**PAGE:**
* * * * * * * * *

An outstanding performance by 17-year-old violin soloist Ani Bukujian was the highlight of the Glendale Youth Orchestra’s concert on March 13 at the Alex Theatre in Glendale.
Fronting an orchestra of 31 musicians ranging from 11 to 18 years of age, Ani played the first movement of Tchaikovsky’s “Violin Concerto in D,” Opus 35, which is a challenging selection for violin and orchestra.
Orchestra conductor Brad Keimach began his welcome with the remark, “Thanks for coming to hear my kids.” He then explained that this concerto created all the drama and theatrics associated with such familiar Tchaikovsky works as “Swan Lake” and the opera “Eugene Onegin.” Taking the podium, he led Ani and “his kids” into a professional performance on a par with recognized seasoned orchestras.
The concerto featured a dramatic solo opening, flowing into a sonorous, haunting melody that was familiarly laced throughout Ani’s performance. She demonstrated showcase artistry in glissandos, trills, vibratos, pizzicatos and masterful bowing. The orchestra phased in and out with varying melodies and accents. Horns and strings blended beautifully, with a kettledrum uniting solo and orchestra in dramatic crescendos.

* * * * * * * * *

**EXTRACTED INFORMATION:**
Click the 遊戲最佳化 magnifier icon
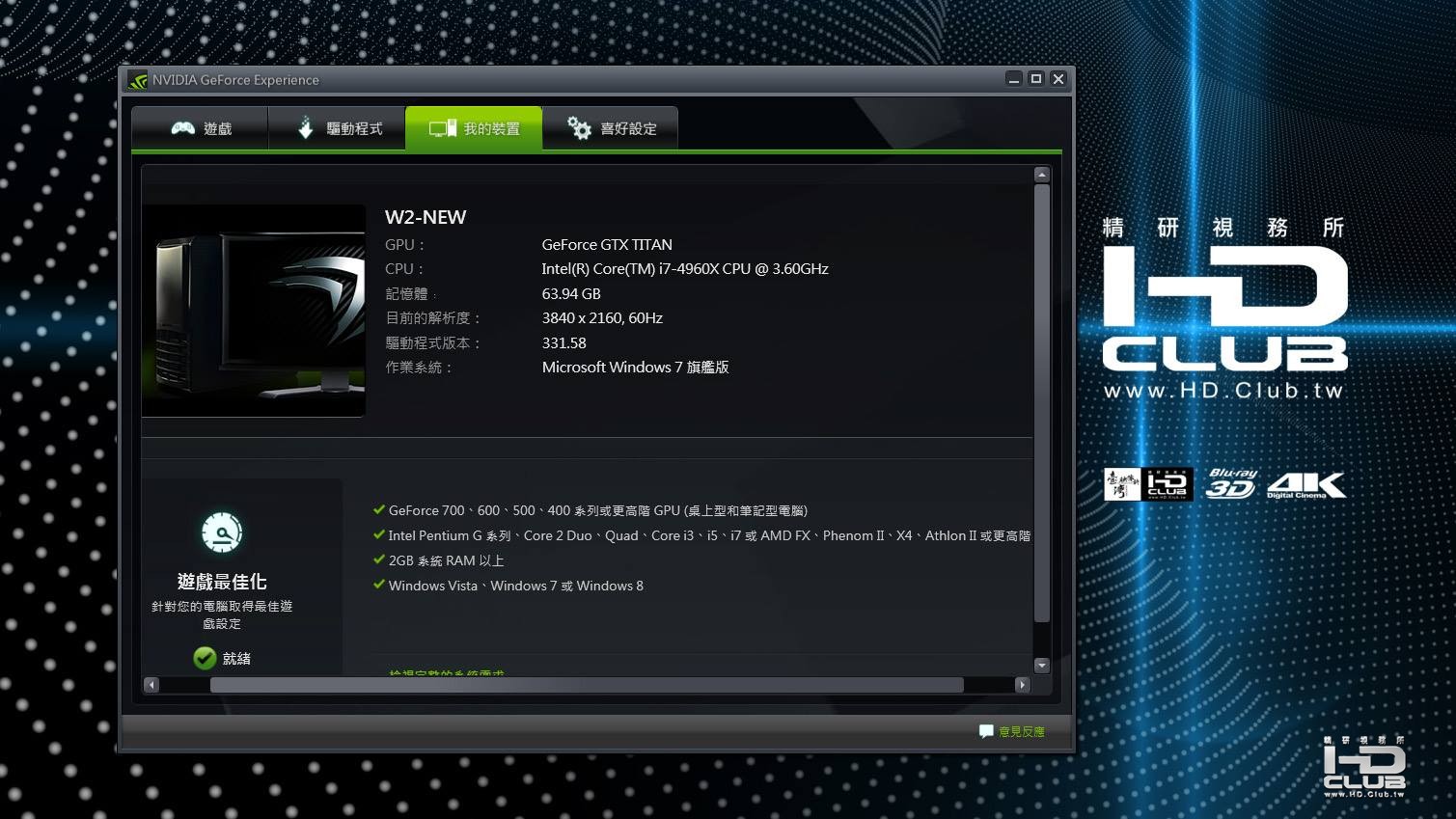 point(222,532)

* * * * * * * * *

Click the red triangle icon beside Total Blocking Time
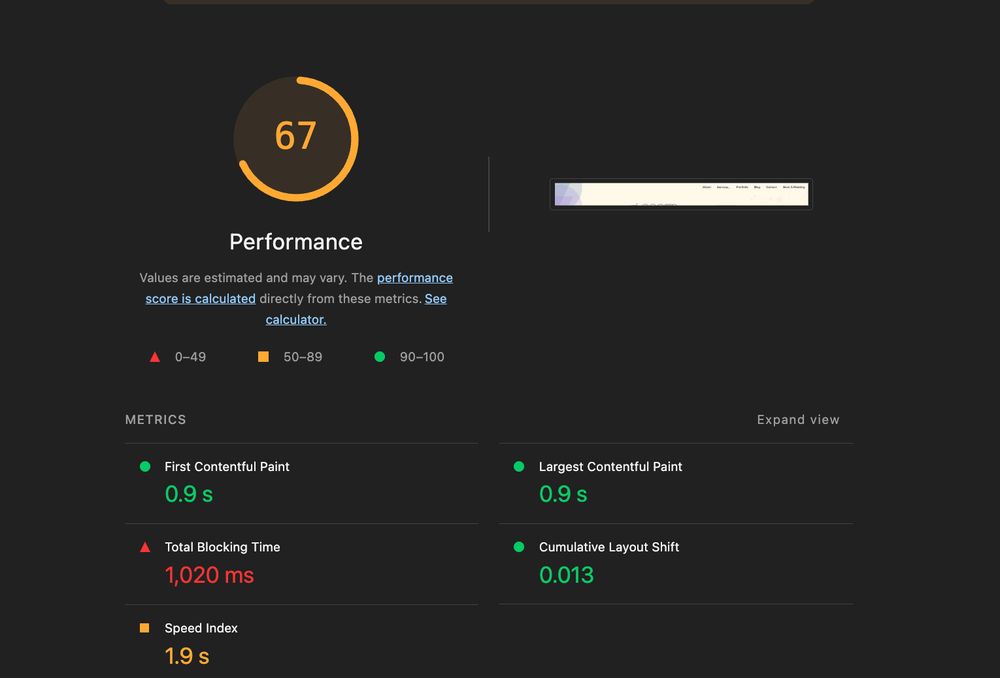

* * * * * * * * *

**REQUIRED TASK 1:** Summarize the concert review in two sentences.
**REQUIRED TASK 2:** Reproduce verbatim the passage of the concert review that opens with the words containing "Orchestra conductor Brad" and closes with "recognized seasoned orchestras.".
**REQUIRED TASK 3:** Extend the concert review onward from its last sentence.
The data serves no purpose in what is asked here.

**EXPECTED ANSWER 1:** At the Glendale Youth Orchestra's March 13 concert at the Alex Theatre, 17-year-old violinist Ani Bukujian stood out, playing the first movement of Tchaikovsky's "Violin Concerto in D" with 31 young musicians led by conductor Brad Keimach. The performance matched seasoned orchestras, as Ani showed artistry in glissandos, trills, vibratos, pizzicatos and bowing while horns, strings and a kettledrum built dramatic crescendos.

**EXPECTED ANSWER 2:**
Orchestra conductor Brad Keimach began his welcome with the remark, “Thanks for coming to hear my kids.” He then explained that this concerto created all the drama and theatrics associated with such familiar Tchaikovsky works as “Swan Lake” and the opera “Eugene Onegin.” Taking the podium, he led Ani and “his kids” into a professional performance on a par with recognized seasoned orchestras.

**EXPECTED ANSWER 3:**
Taking her bow at the end of the movement, Ani found herself facing a long standing ovation that egged her into playing Eugene Ysaye’s “Sonata Ballada No. 3,” a very modern composition, as an unaccompanied encore.
Ani began violin lessons with her father at age 3, which continued to age 15. She is now a senior at Glendale High School and has been performing since age 7.
During intermission, these concerts feature fund-raising silent auctions and raffles that offer interesting bargains. When intermission was over, Keimach led the orchestra, with Ani in the concertmaster’s position, with Beethoven’s “Pastoral Symphony,” or “Symphony No. 6.”
This is a composition of five movements that conjured visions of a merry gathering of country folk, children frolicking, sheep in the fields, a babbling brook, sails in the sunset and an elegant minuet dance—all sweetness and gaiety. Then came the thundering booms of a kettledrum as the horns and strings switch to minor keys, evoking the big storm. A flow into a major key reveals the storm’s end and a return to the outdoor bucolic life. It was in that 5th movement that the cellos seemed to momentarily lag.
Overall, this performance was outstanding. The orchestra, in its 21st year, has excelled under the 12-year direction of Keimach, a graduate of Juilliard School and a diverse conductor of symphonies, operas, ballets and musicals who also teaches conducting. The mission of the orchestra is to provide young musicians with a quality environment to perform and to enhance their appreciation and participation in music.
Marlene Schmidt is a freelance writer and has studied voice, piano and violin and sang locally in churches and with opera groups.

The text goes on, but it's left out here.